- _WORK REQUEST_: The lines needed run from the one that contains "The height and width of the screenshot is (868, 1389)." through the end of the material below, both included; write them out exactly, with no pictures.

- _RECORDS FOR THIS TASK_:

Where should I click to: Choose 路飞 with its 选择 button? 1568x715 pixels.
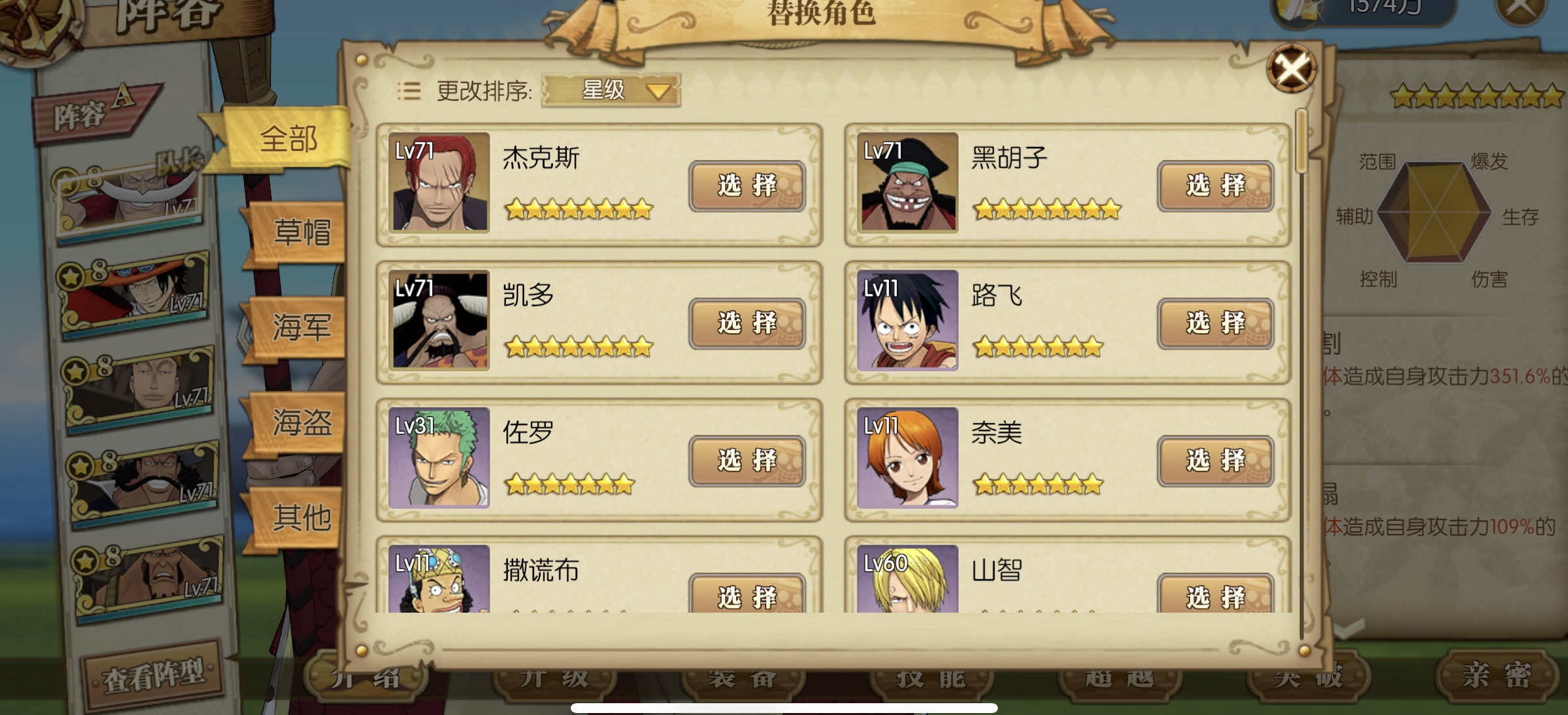(1216, 323)
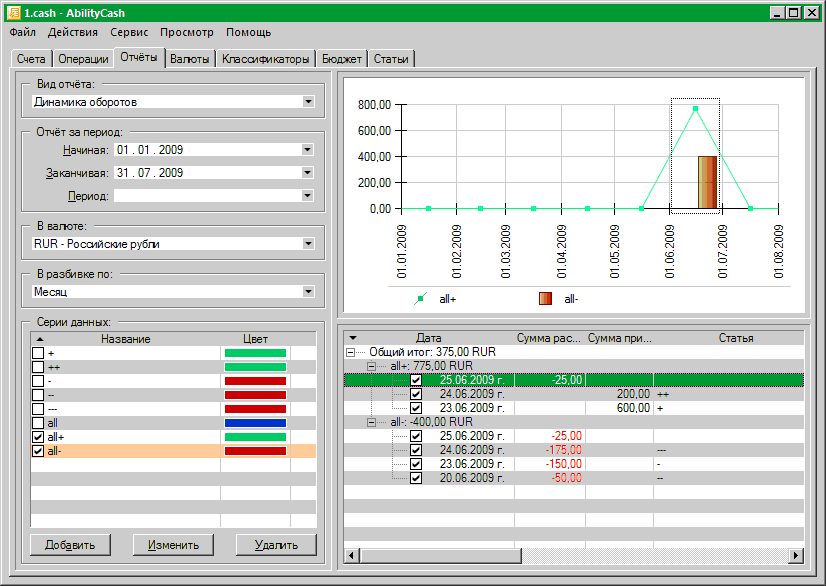
Task: Click the triangle icon left of Дата header
Action: point(352,338)
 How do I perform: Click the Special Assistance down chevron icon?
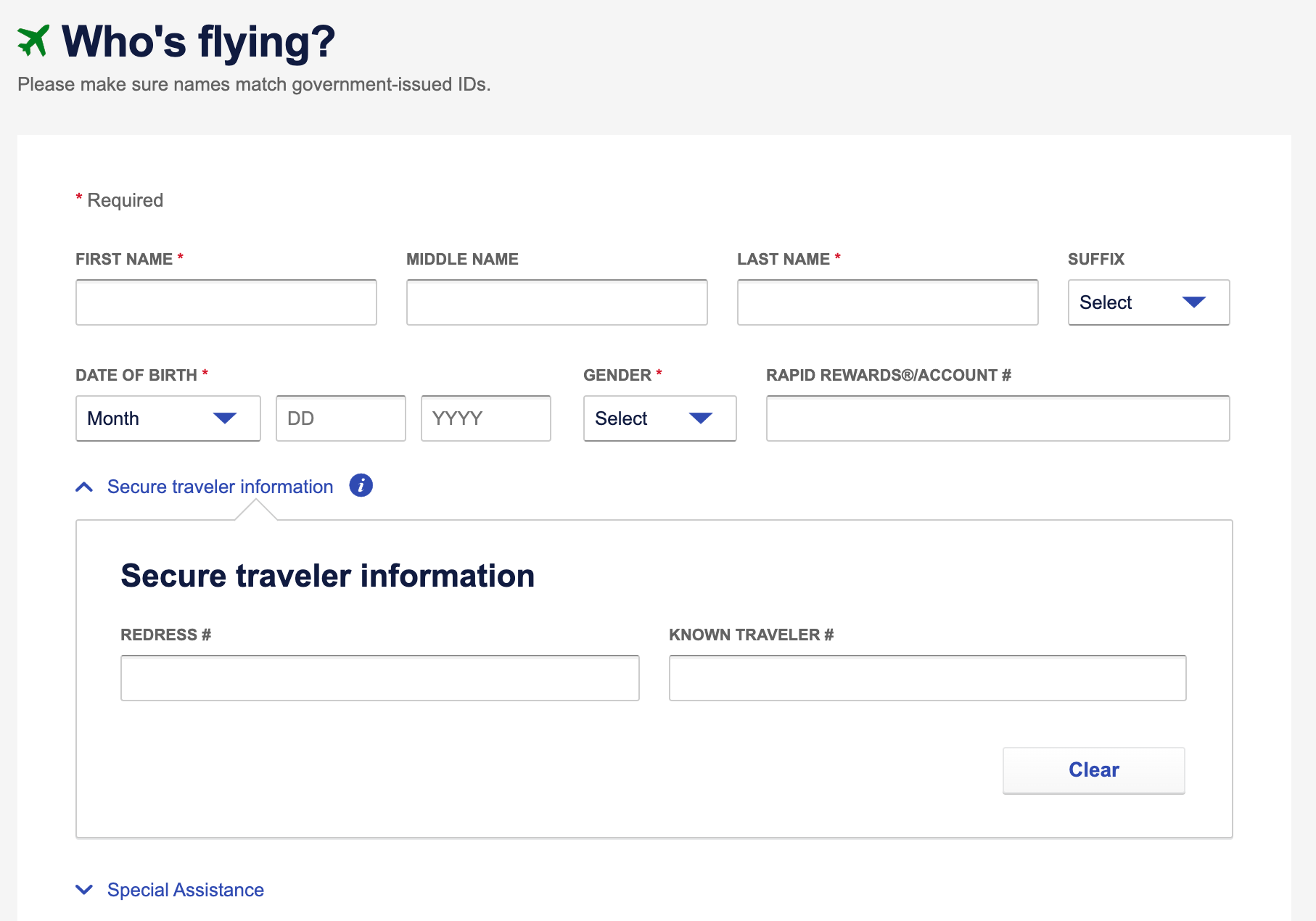(x=84, y=890)
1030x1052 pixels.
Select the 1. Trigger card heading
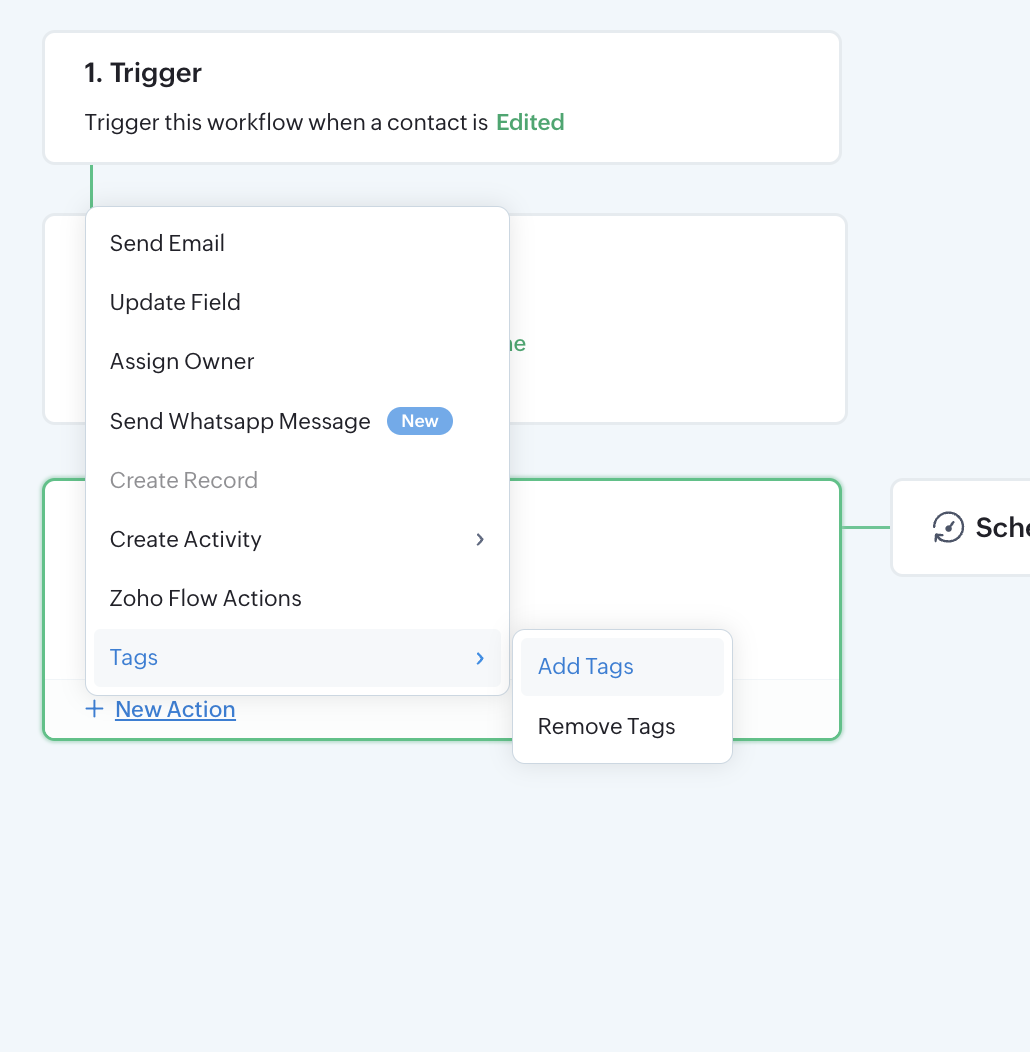(143, 72)
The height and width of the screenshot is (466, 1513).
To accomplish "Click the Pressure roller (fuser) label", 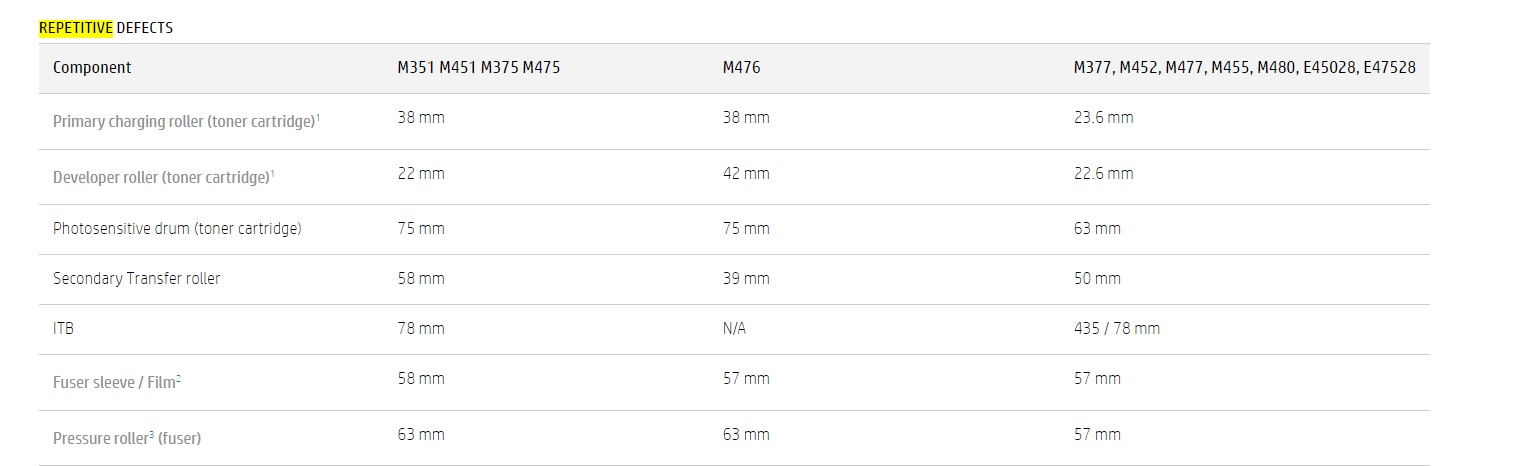I will click(x=134, y=438).
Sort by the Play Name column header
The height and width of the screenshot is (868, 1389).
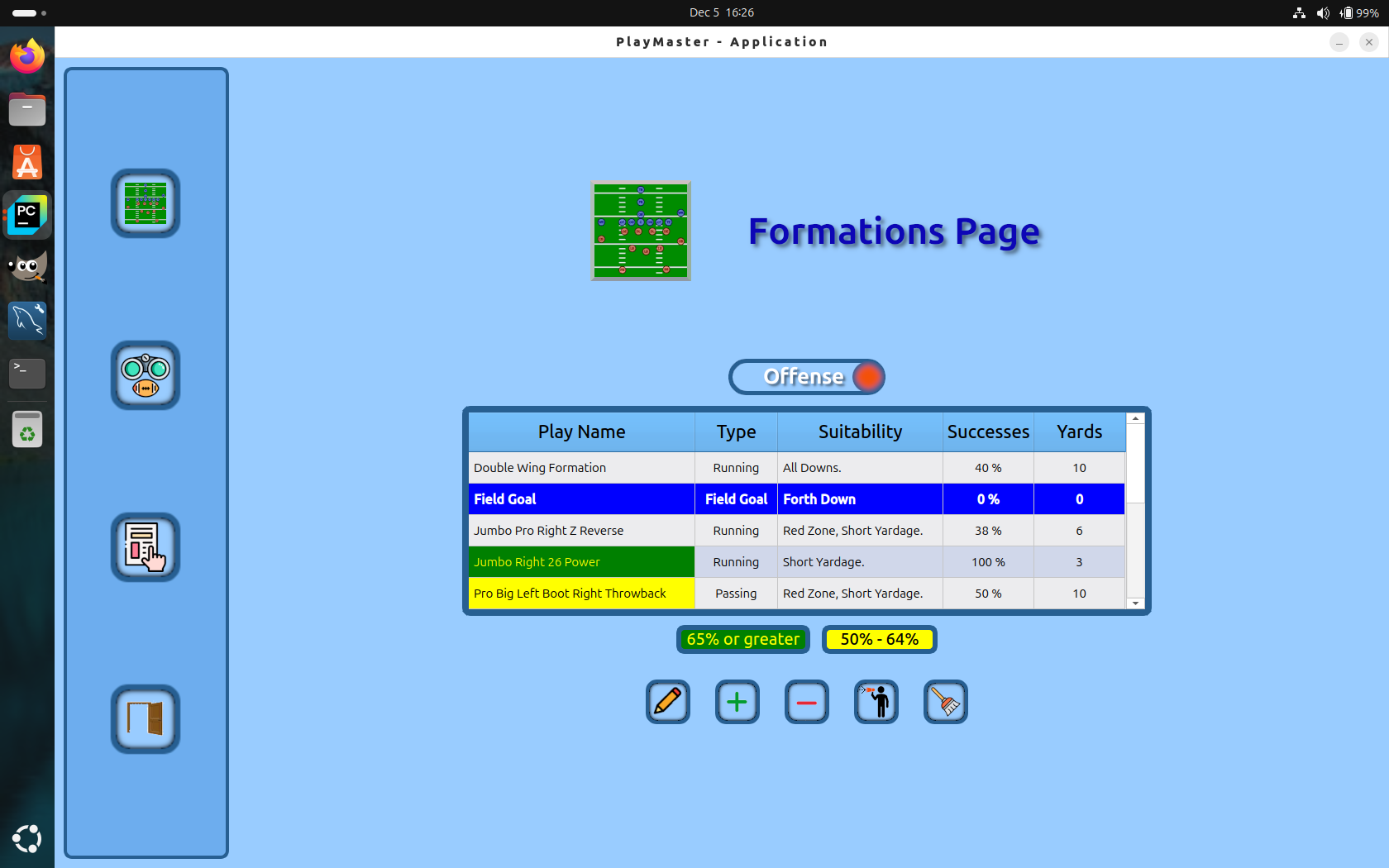tap(581, 432)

- _WRITTEN ANSWER_:
The height and width of the screenshot is (868, 1389).
tap(581, 432)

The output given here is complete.